Stories that we all need to hear

By May 26, 2010Sea Turtles

Last night here in Houston, Texas, at a public forum organized by the True Cost of Chevron Coalition, I heard stories from women and men who had traveled for days before arriving for the Chevron shareholder meeting. I was rocked by their experiences,  each one a bold sharing from courageous activists. Many of them put their own lives on the line to go public with what they know. I am here to speak for the voiceless sea turtle, while they are here to speak for their lives and those of their children, partners and families — some of whom have been lost.

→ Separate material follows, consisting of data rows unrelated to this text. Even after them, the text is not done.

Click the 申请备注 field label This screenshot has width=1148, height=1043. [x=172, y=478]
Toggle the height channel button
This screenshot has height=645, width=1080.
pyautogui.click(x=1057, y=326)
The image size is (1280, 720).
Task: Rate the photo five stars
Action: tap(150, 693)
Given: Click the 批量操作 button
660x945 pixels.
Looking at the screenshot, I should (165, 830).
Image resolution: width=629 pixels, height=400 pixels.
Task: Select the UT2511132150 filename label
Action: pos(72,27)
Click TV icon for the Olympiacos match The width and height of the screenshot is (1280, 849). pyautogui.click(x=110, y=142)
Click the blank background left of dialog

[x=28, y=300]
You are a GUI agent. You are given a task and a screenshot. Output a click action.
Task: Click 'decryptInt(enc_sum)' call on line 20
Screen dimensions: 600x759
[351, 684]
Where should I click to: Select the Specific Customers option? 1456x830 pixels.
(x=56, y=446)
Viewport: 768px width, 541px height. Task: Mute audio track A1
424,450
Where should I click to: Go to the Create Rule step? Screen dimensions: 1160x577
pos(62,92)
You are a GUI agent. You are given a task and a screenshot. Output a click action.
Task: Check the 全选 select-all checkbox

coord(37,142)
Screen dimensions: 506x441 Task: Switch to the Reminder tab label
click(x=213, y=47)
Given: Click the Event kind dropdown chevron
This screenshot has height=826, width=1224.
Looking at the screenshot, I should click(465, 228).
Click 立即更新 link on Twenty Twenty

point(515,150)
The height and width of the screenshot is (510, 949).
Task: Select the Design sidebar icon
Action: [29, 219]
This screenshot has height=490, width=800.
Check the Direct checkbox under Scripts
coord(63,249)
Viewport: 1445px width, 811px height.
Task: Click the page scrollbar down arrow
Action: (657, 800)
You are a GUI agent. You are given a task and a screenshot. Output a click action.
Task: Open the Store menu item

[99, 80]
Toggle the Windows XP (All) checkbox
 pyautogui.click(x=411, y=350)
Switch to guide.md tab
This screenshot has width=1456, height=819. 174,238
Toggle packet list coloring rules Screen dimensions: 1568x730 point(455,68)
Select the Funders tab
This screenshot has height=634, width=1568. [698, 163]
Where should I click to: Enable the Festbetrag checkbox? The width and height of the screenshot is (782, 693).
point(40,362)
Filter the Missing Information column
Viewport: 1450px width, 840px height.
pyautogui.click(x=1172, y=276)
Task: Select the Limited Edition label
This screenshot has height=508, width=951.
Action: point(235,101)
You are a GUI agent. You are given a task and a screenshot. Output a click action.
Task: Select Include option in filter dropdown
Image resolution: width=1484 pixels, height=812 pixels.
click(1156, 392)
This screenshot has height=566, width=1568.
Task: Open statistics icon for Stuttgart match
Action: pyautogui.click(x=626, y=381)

Mariana Jimenez is a 70-year-old grandmother of 27, mother of 7, and a campesina who settled in Ecuador’s rainforest in 1971 when Texaco first started drilling in the Amazon region. She said that she represented 30,000 people displaced by oil operations in her country. She told about ponds turning black with oil, black smoke in her village and illness. I understood her even in Spanish because her anguish and determination were equally strong when delivering her message to Chevron to clean up. She lost her sister to cancer, two infant nephews to poisoned water and even her pigs have died.

Debra Barros Fince also shook the room with her description of the hardships and oppression she and other women face in Colombia due to an oil pipeline. In April 2004, her community was attacked by paramilitary forces and permanently removed. She is the Director of Wayuumunsurat and a lawyer representing the Wayuu people.

From Nigeria, Emem Okon fiercely explained how women in the Niger Delta suffer from oil operations and discrimination in rural communities. She organizes women to become active in protecting themselves from oppression, violence and environmental harm. The armed conflict in the region that has arisen after decades of oil company brutality has made things dangerous for everyone there. She is the Executive Director of the Kebetkache Women Development and Resource Centre.

There are far too many stories to recap here, and I can’t begin to tell them properly. But these and the other people who came from places in the U. S. and around the world made the horror of Chevron and other big oil’s operations more real than ever before. This is not just a campaign or anti-oil hysteria. No matter what Chevron, the the corporate media or anyone else says in their denial or guilt, our use of oil in the U. S. is a cause of great pain and suffering.